HostSo, the better we get at making fast computer chips, the more power we end up burning? It feels like we're running as fast as we can on a treadmill just to stay in the same place.

GuestThat's a great way to put it, and it's actually built into the code. There's a rule in the system that acts like a thermostat. It's called the difficulty adjustment. If more people start mining, or if the computers get faster and start guessing the secret numbers too quickly, the system notices. Every two weeks, it looks at how fast the guesses are coming in. If they're too fast, it makes the game harder. It adds more jellybeans to the jar, so to speak. This ensures that a new page of the record book only gets finished every ten minutes, no matter how much gear people throw at it. It's a race where the finish line keeps moving away from you the faster you run.

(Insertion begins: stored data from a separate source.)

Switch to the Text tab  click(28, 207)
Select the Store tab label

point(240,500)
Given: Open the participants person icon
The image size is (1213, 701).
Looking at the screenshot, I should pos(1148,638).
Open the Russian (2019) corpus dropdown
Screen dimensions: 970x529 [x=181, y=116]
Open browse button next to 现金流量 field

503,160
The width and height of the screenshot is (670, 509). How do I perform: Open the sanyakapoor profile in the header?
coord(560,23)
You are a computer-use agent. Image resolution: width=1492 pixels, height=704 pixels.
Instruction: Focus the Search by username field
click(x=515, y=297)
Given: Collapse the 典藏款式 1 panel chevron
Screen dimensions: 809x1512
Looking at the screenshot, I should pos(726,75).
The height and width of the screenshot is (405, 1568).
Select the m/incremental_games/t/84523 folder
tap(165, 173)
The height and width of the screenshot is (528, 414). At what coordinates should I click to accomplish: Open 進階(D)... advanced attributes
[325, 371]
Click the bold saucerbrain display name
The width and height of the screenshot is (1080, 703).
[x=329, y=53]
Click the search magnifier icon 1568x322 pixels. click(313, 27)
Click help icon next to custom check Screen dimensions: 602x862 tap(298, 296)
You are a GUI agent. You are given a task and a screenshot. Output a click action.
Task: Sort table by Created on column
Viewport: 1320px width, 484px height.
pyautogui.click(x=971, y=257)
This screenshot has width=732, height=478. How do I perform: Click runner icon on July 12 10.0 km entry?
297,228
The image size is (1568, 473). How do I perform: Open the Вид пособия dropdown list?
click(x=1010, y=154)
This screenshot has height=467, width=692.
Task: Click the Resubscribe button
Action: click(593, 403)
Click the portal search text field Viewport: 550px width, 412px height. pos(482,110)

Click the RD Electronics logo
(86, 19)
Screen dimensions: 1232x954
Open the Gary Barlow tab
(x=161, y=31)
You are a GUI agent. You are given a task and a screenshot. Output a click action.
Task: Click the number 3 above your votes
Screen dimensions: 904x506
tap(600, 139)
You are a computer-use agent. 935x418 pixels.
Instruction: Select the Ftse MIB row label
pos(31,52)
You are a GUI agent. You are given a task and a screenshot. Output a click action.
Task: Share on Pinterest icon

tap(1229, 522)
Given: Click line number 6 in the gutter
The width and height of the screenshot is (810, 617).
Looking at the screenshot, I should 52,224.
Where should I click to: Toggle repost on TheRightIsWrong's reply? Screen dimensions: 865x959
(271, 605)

HostThat sounds like a recipe for a power disaster. If the price of the coin goes up, more people buy machines, the game gets harder, and the power bill just grows and grows. Is there any ceiling to this, or does it just keep climbing forever?

GuestThe ceiling is usually the cost of the power itself. People only mine as long as the coins they win are worth more than the electricity bill they pay. If the price of the coin drops, or if power gets too expensive, miners turn off their machines because they're losing money. But there's a flip side to this. Because miners are always looking for the cheapest power possible to keep their costs down, they often end up in places where there's extra energy that no one else is using. You see them popping up next to big dams in the mountains or near wind farms that make more power than the local town needs. They kind of act like a sponge for energy that would otherwise go to waste.

HostThose warehouses full of humming fans are essentially turning a wall of electricity into a wall of trust.

GuestThe whole system is basically a bet that the cost of burning all that power is worth the freedom of having money that no single person or group can ever control.